El pasado mes de Marzo dedicamos nuestro Arte-Encuentro  a dibujar nuestra mano para ejercitar la percepción. Para quien no conozca nuestros talleres, hemos de mencionar que están dirigidos a personas que no han dibujado ni pintado nunca. Cuando les dijimos que tenían que dibujar su mano, se asustaron bastante, pensando que no iban a dar la talla, y que les iba a salir fatal. Como podéis comprobar en las fotos, ¡los resultados no están nada mal!
La primera parte del trabajo fue dibujar con una modalidad de la “ventana de Leonardo”, un marco con un acetato sobre el que perfilar los contornos de los dedos y los huecos que hay entre ellos; la palma de la mano hacia arriba y los dedos ligeramente flexionados. Dibujar los dedos en escorzo utilizando la ventana de Leonardo ayuda a reflexionar sobre los procesos de nuestra visión, cómo restablecemos relaciones y percibimos los espacios intermedios. Repasando con rotulador nos limitamos a marcar todo lo que estamos viendo, sin mover la cabeza y con un ojo guiñado. Mediante este sencillo ejercicio, nuestros alumnos entienden mejor el proceso mental de traducir tres dimensiones a dos, con visión pictórica. Este primer ejercicio lo calcaron a continuación sobre un folio, para poder analizarlo.

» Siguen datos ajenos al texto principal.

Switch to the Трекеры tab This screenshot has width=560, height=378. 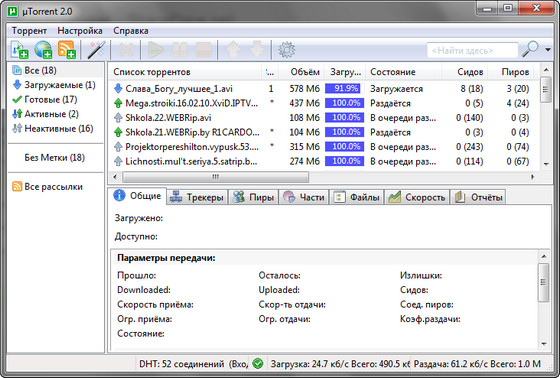(x=197, y=197)
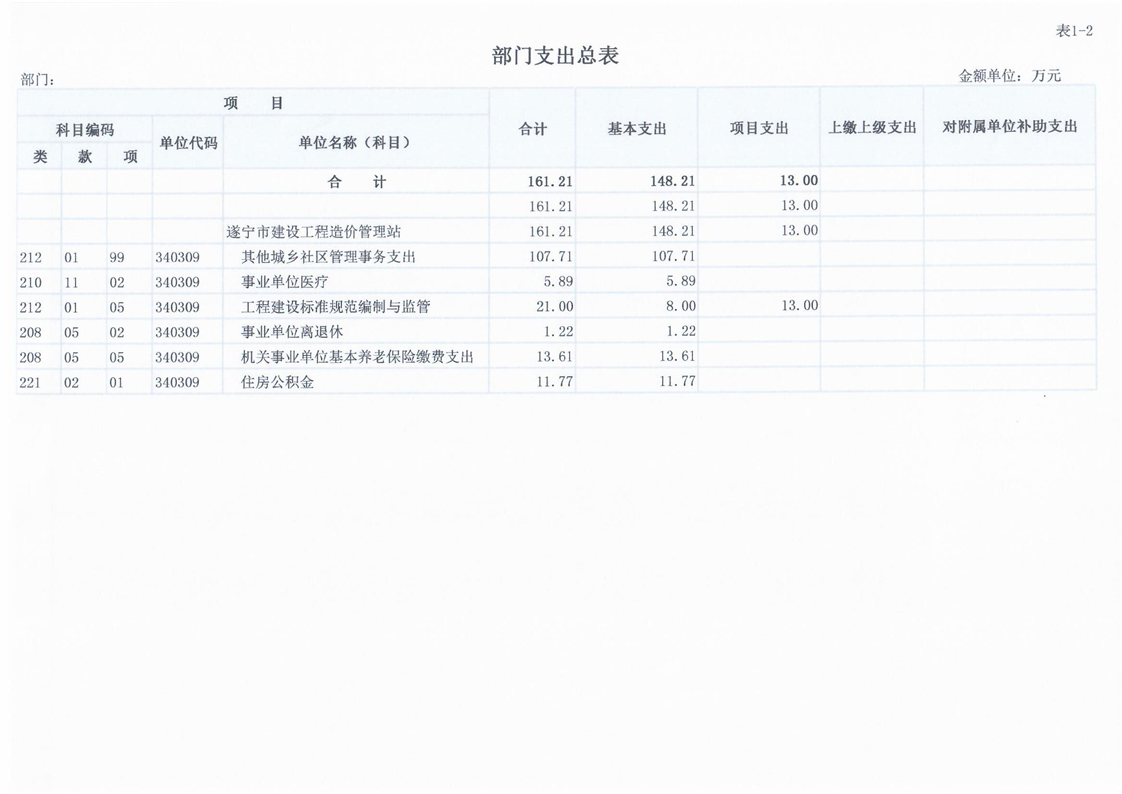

El segundo ejercicio, más comprometido, consistió en dibujar su mano utilizando el visor, con eje horizontal y vertical dibujado con rotulador indeleble. En esta ocasión  no se calcó nada, pero la premisa fue fijarse muy bien en los espacios negativos: huecos entre los dedos, distancias hasta el límite del plano, etc. El trabajo fue realizado con carboncillo, manchando previamente el papel, dibujando los contornos y luces con la goma de borrar.